Sis yoğundu ve uçan kılıç bir tütsü çubuğunun yanma süresi kadar yoluna devam etti. En sonunda havzanın aşağısından çıktı. Meng Hao göz alıcı bir parıltı görüyordu. Aşağıda uzanan şok edici bir manzara vardı; tamamen Göksel Topraktan yapılmış binalar vardı. Aniden, Ruhsal Enerjisinin içinde bir figür belirdi. Bir gümbürtü sesiyle birlikte uçan kılıç patladı. Daha sonra bir imha kuvveti Ruhsal Duyu yoluyla Meng Hao’ya doğru ilerlemeye başladı.

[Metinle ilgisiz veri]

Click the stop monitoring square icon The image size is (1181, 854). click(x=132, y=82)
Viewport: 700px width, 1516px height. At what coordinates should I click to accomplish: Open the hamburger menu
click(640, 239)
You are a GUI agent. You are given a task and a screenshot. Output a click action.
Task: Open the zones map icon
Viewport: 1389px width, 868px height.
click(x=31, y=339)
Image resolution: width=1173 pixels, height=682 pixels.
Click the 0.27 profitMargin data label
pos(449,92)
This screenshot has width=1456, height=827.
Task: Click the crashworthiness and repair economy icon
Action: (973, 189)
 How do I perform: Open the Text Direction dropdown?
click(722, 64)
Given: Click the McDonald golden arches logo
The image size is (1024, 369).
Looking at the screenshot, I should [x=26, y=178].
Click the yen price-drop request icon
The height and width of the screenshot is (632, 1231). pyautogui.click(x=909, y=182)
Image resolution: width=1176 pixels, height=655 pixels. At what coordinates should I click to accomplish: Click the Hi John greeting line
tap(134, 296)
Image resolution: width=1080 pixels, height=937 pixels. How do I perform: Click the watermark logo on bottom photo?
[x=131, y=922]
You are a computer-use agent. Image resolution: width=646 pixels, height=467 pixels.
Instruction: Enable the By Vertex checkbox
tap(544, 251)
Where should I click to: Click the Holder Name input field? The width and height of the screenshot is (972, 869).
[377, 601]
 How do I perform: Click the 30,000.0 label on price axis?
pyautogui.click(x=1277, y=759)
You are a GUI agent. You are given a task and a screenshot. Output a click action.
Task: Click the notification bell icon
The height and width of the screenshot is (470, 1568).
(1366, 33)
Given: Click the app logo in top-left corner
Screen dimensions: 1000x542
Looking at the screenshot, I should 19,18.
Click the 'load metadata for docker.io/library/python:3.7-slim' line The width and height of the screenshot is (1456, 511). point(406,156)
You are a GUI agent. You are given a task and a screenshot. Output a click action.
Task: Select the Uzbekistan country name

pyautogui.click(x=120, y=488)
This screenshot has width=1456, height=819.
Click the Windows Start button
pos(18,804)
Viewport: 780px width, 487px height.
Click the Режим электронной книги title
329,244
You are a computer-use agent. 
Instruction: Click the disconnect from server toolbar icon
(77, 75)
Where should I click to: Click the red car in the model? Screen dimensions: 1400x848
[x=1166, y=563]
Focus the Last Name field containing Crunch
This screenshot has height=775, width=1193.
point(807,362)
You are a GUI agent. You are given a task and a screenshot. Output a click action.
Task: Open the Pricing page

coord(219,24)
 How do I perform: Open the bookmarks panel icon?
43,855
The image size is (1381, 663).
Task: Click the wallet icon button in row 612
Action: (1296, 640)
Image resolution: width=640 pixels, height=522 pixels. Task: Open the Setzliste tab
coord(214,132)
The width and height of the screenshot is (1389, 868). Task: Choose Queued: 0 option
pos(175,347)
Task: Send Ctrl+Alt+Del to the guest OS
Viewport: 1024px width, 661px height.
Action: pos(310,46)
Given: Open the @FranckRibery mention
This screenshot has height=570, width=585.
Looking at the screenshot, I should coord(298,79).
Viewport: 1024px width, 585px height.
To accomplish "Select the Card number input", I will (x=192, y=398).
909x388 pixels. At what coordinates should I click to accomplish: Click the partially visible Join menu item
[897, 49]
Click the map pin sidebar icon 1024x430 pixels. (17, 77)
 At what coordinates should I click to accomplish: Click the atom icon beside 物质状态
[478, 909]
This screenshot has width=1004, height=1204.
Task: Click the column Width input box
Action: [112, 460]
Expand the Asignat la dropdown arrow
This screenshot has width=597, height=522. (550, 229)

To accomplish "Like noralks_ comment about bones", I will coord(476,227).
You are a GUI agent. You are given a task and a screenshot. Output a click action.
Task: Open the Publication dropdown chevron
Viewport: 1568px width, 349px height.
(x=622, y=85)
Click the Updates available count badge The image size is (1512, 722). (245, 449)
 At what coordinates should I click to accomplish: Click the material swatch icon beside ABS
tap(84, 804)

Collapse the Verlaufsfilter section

Meng Hao’nun yüzü titreşti ama buna hazırlıklıydı. Uçan kılıcın yok olmasıyla neredeyse aynı anda bağlantısını keserek imha kuvvetinin kendisine ulaşmasını engelledi.



Ruhsal Duyuyu kendisi kesen Meng Hao’nun yüzü solmuştu.



Tamamen Göksel Topraktan yapılmış olan binalar… Orası tam olarak nasıl bir yer!?” Meng Hao’nun nefesi ağırlaştı ve gözleri pırıldadı. Sisin ötesindeki bölgeye yalnızca kısa bir anlık bakış atsa da gördüğü şey onu şok etmeye yetmişti.



Ölümsüz Yürüyüş Köprüsü yok olduktan sonra Köprü Harabeleri Alemine dönüştü. O zamandan bugüne kadar kim bilir kaç yıldır Batı Çölü Gelişimcileri buraya geliyor…”



Onca yıldır hiç kimsenin burayı bulamamış olmasına inanmıyorum. Fakat burada duruyor. Bu kadar fazla Göksel Toprak olması oranın ne kadar tehlikeli olduğunu gösteriyor! Geçmişte oraya girmeye çalışanların hepsi ölmüş olmalı!



Meng Hao’nun düşünceleri bu noktaya geldiğinde kalbi aniden titredi. Elini salladı ve aniden ortadan kayboldu.



Kaybolmasından kısa bir süre sonra uzaklarda bir ışık ışını belirdi. Bu, uzun siyah bir elbise giymiş olan bir kadındı. Siması güzeldi ve cildi yeşim gibiydi. Bu kişi… Zhao Youlan idi!



İlerlerken oldukça temkinliydi. Buraya vardığında Meng Hao’nun daha önce yaptığı şeyin aynısını yaptı; etrafta bir daire çizdi, ardından kenara yakın bir yerde oturacak konum buldu. Tam sisin içini gözlemleyebileceği bir teknik kullanacakken aniden Anka gibi gözleri titreşti. Güzel elini sallayarak beyaz bir örümceğin beyazlık ışını şeklinde fırlamasına ve sise doğru yönelmesine neden oldu.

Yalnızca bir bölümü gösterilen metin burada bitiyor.